А ты подписался на нашу газету?
 

«Мой надорванный бурею крик»

Автор: cmanager от 3-09-2020, 17:20

«Мой надорванный бурею крик»«Гремят призывы властные могучею трубой. Идут отряды красные, идут в кровавый бой. Лихой налет Буденного с отрядом в тыл врагу. И пешие и конные враги от нас бегут. С огнем пути пройденные, кровавые года. Растут у нас Буденные и в армии труда». Это строфы из стихотворения Петра Трегубёнкова, уфимского журналиста, поэта, верного большевика, написанного в феврале 1925 года.

+ + +

Задания:
• 1. Перепишите из фрагмента публикации без изменений отрывок от «А ты подписался» до «феврале 1925 года.».
• 2. Когда, согласно фрагменту публикации, было написано стихотворение Петра Трегубёнкова?
Приведённые далее строки для работы не нужны.

Строки:
+ + +

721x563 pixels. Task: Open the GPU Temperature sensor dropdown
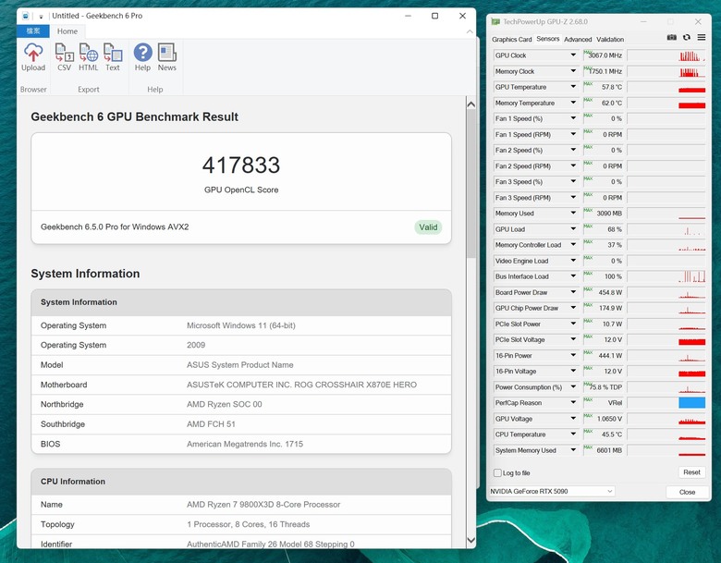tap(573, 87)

+ + +

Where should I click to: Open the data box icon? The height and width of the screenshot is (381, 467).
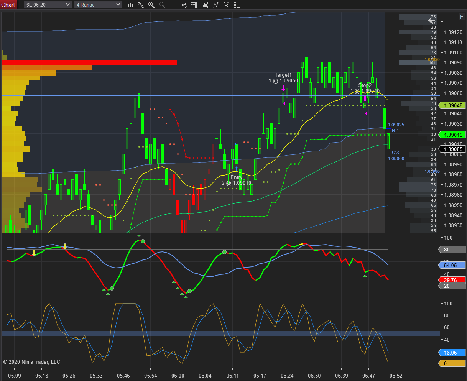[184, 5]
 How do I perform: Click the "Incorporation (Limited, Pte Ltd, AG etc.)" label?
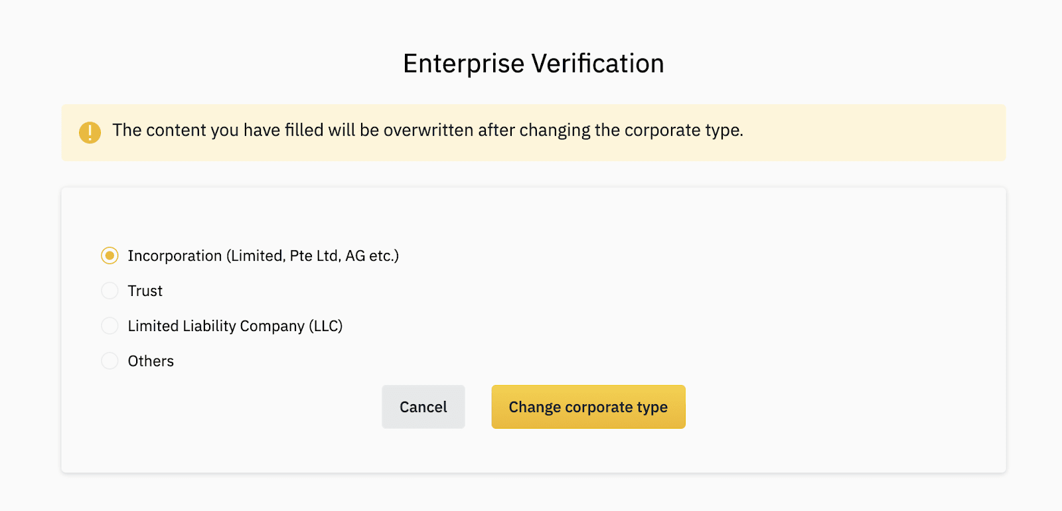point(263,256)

+ + +

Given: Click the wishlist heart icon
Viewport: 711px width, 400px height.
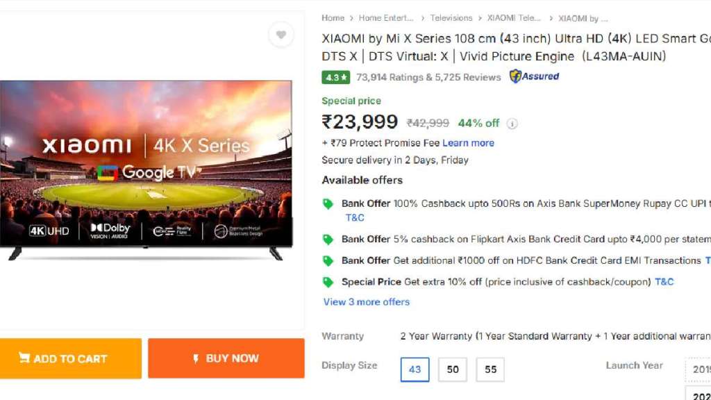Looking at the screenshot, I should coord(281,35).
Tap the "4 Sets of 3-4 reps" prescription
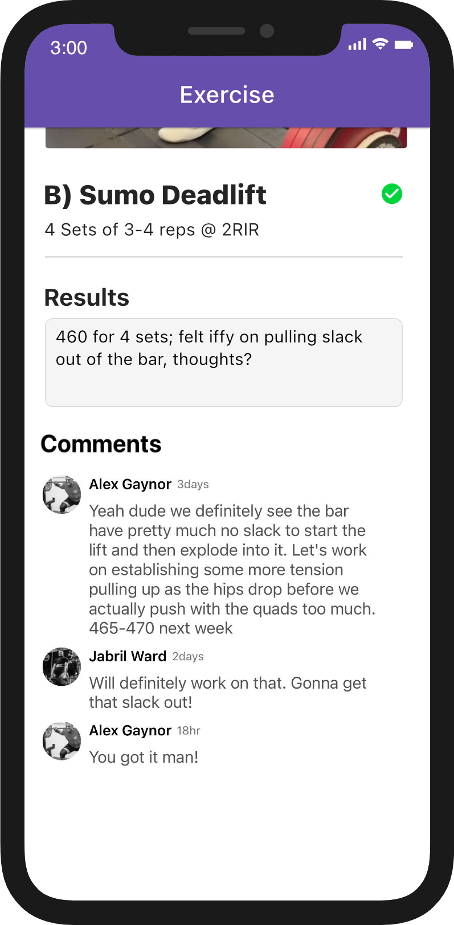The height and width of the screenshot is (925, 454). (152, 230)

+ + +

Полные решения:
• 1.
А ты подписался на нашу газету?
 

«Мой надорванный бурею крик»

Автор: cmanager от 3-09-2020, 17:20

«Мой надорванный бурею крик»«Гремят призывы властные могучею трубой. Идут отряды красные, идут в кровавый бой. Лихой налет Буденного с отрядом в тыл врагу. И пешие и конные враги от нас бегут. С огнем пути пройденные, кровавые года. Растут у нас Буденные и в армии труда». Это строфы из стихотворения Петра Трегубёнкова, уфимского журналиста, поэта, верного большевика, написанного в феврале 1925 года.

• 2. В феврале 1925 года.